» YOUR ASSIGNMENT
Taking the data below line by line, count those that include the word "فيلم" and report the number alone.

» Saved data entries
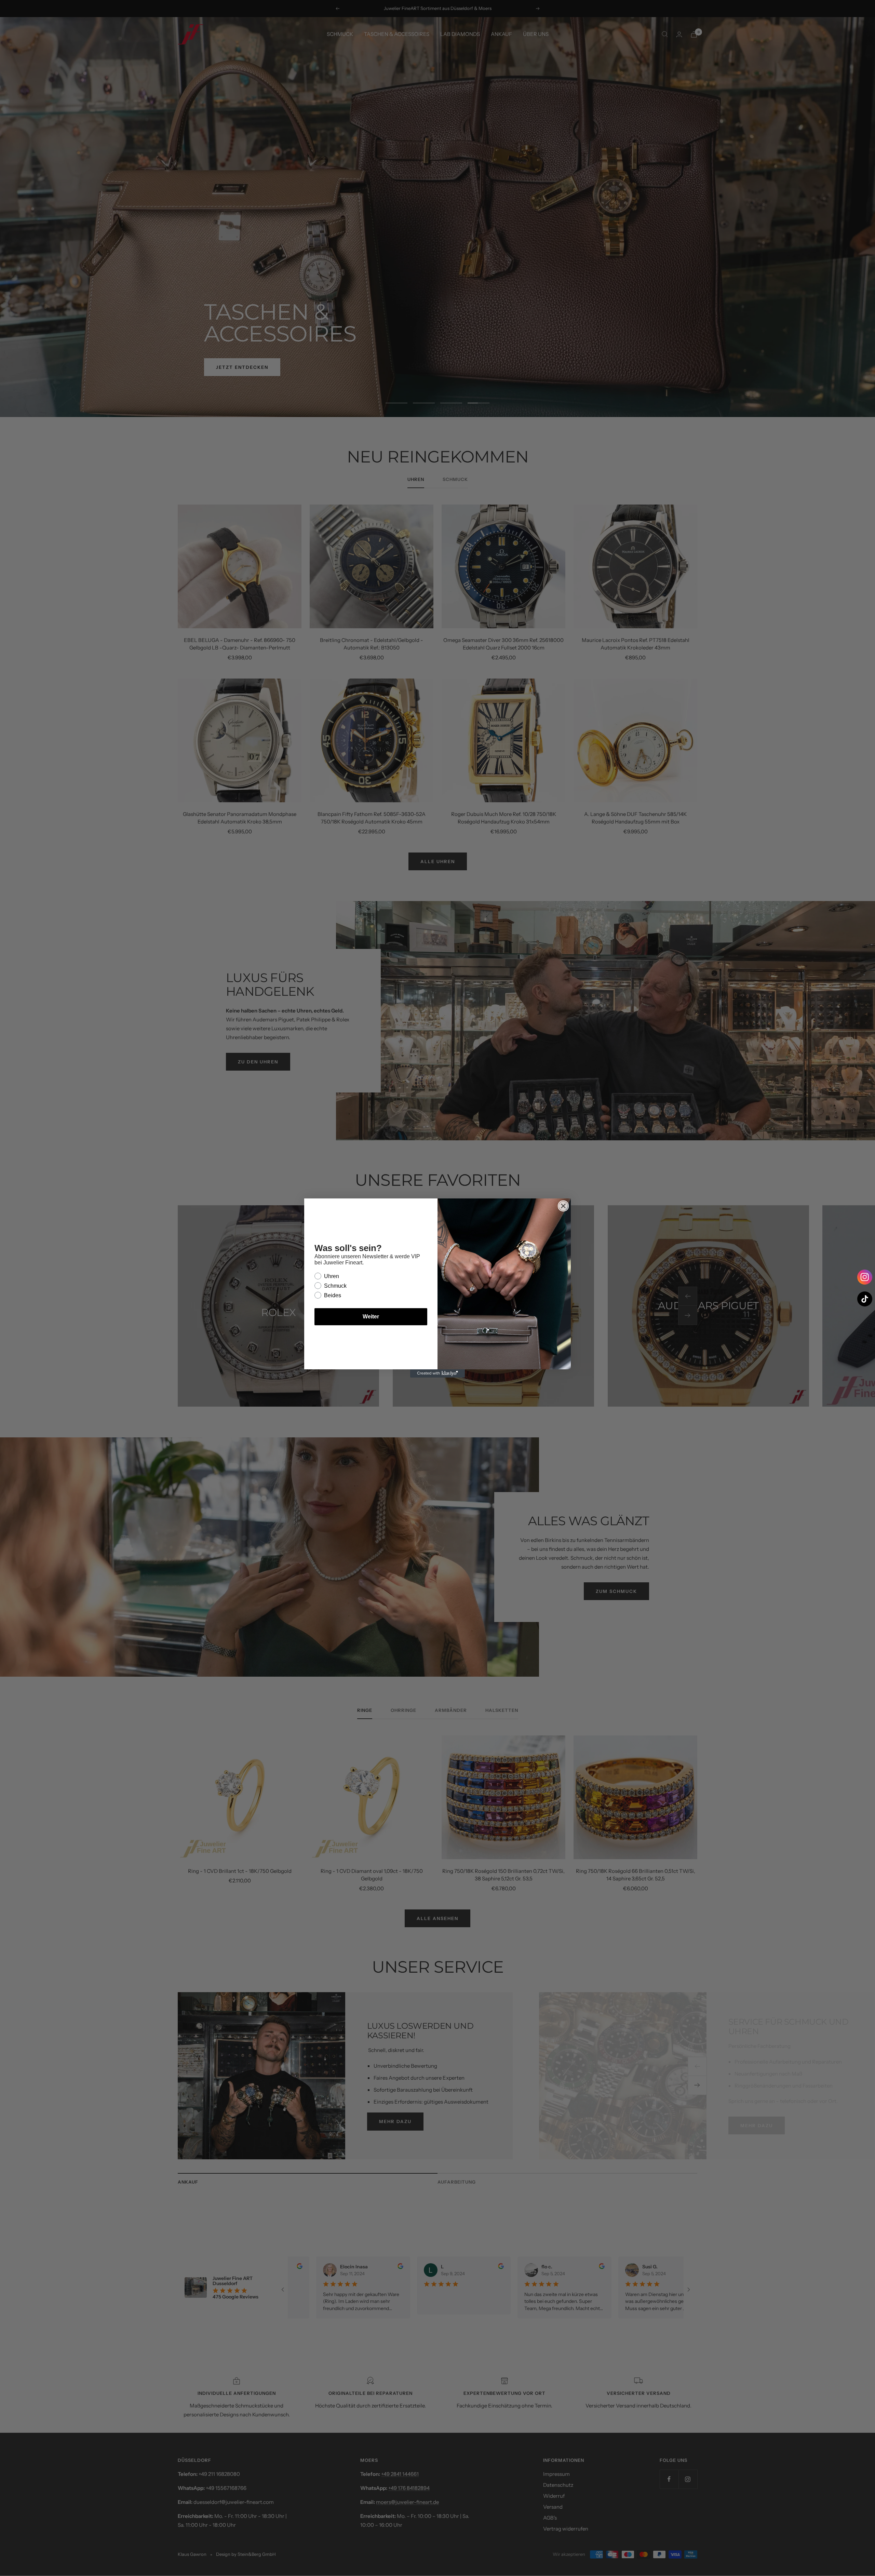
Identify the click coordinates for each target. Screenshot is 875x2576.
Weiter (371, 1316)
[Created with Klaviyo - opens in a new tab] (437, 1373)
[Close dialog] (563, 1206)
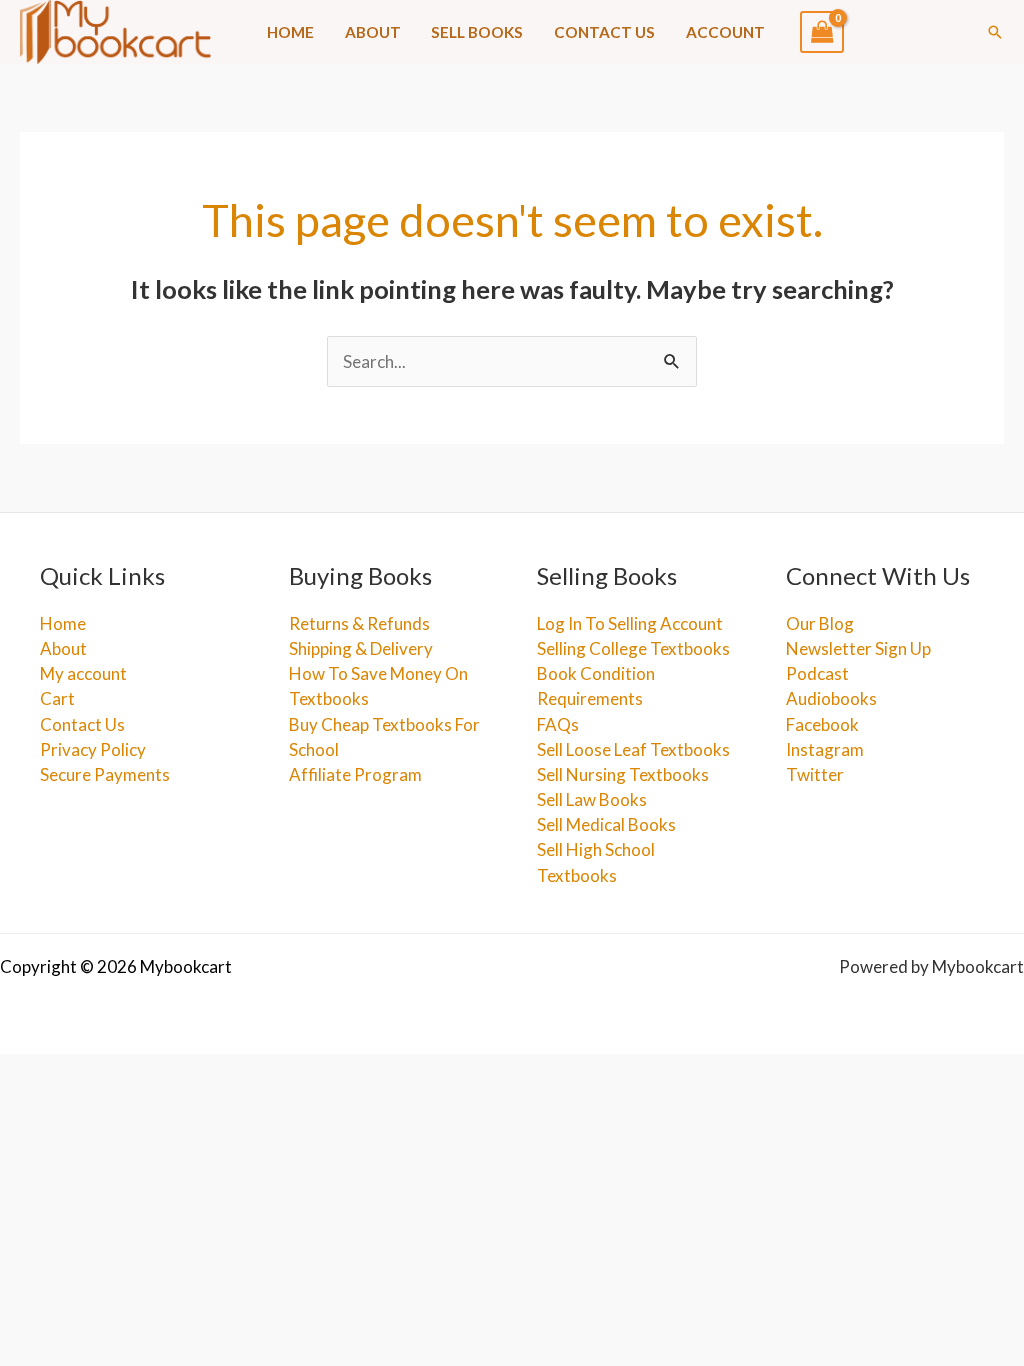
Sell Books (477, 32)
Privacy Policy (93, 749)
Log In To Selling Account (630, 623)
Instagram (825, 749)
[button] (995, 32)
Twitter (815, 774)
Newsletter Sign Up (858, 648)
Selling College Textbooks (633, 648)
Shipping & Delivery (361, 648)
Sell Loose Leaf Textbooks (633, 749)
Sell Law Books (592, 799)
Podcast (817, 673)
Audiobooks (831, 698)
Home (290, 32)
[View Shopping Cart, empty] (822, 32)
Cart (57, 698)
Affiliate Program (355, 774)
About (373, 32)
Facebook (822, 724)
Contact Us (604, 32)
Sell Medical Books (606, 824)
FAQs (558, 724)
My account (83, 673)
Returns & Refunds (359, 623)
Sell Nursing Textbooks (623, 774)
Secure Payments (105, 774)
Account (725, 32)
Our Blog (820, 623)
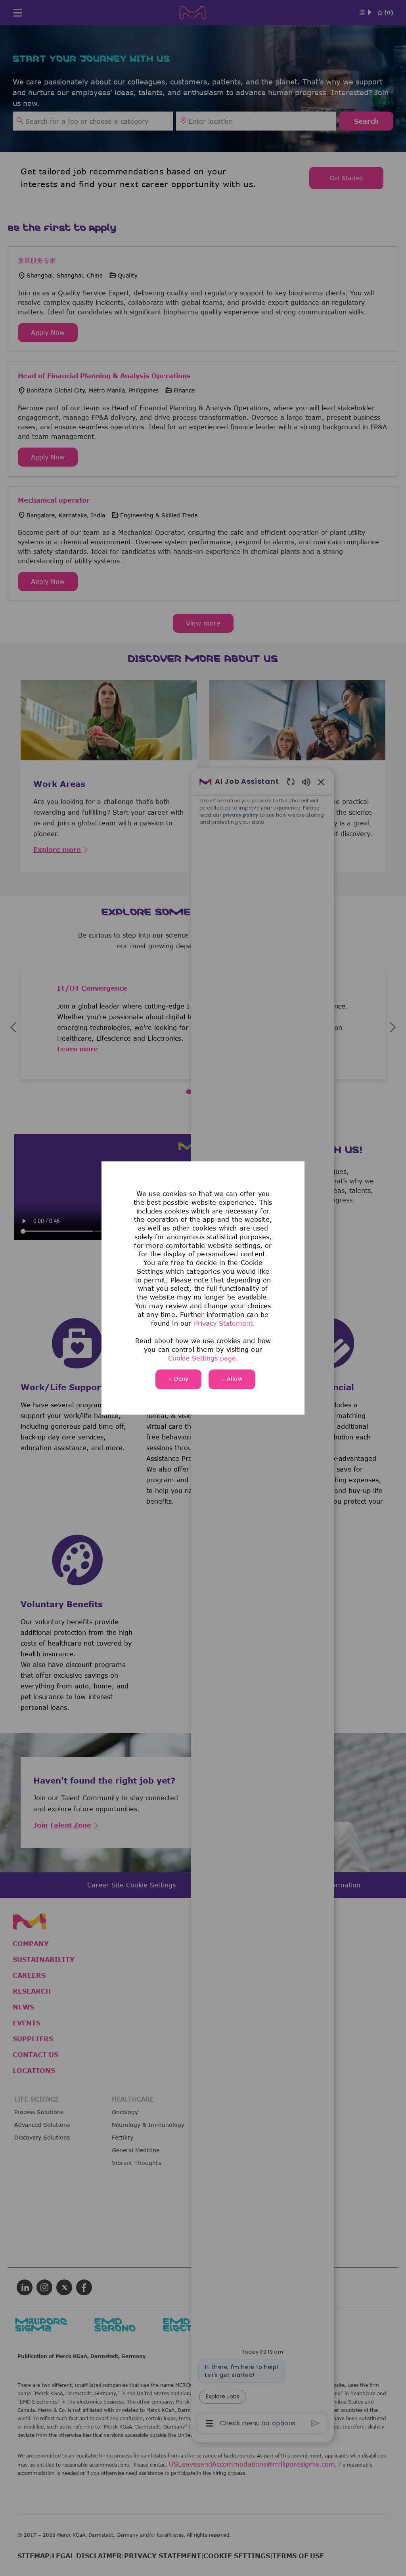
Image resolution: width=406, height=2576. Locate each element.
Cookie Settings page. (203, 1358)
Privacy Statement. (224, 1323)
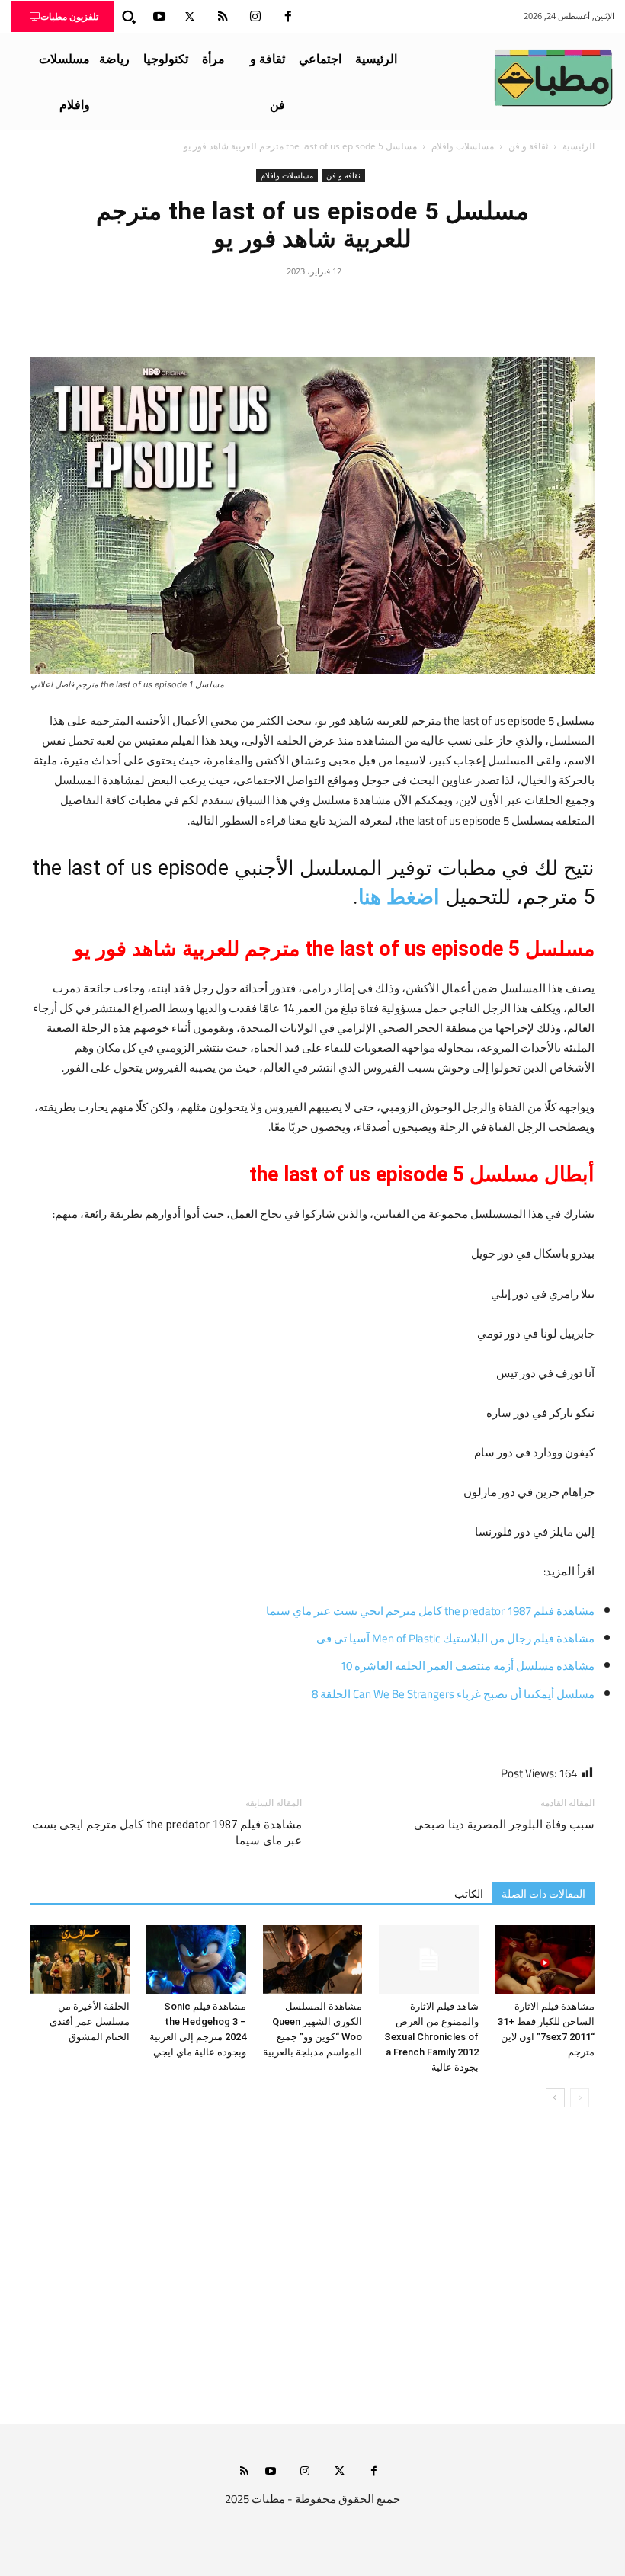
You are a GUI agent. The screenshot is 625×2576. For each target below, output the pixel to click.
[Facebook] (288, 17)
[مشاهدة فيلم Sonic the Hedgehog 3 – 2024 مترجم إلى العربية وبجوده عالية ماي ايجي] (195, 1959)
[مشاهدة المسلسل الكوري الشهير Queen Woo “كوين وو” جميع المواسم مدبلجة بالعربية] (312, 1959)
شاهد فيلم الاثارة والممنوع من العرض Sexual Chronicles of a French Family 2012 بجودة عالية (431, 2037)
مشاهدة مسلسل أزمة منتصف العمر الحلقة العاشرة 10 (467, 1666)
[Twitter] (190, 17)
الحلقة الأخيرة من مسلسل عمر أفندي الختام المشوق (90, 2022)
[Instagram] (255, 17)
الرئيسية (578, 145)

» SOLUTION TO THIS EXERCISE
2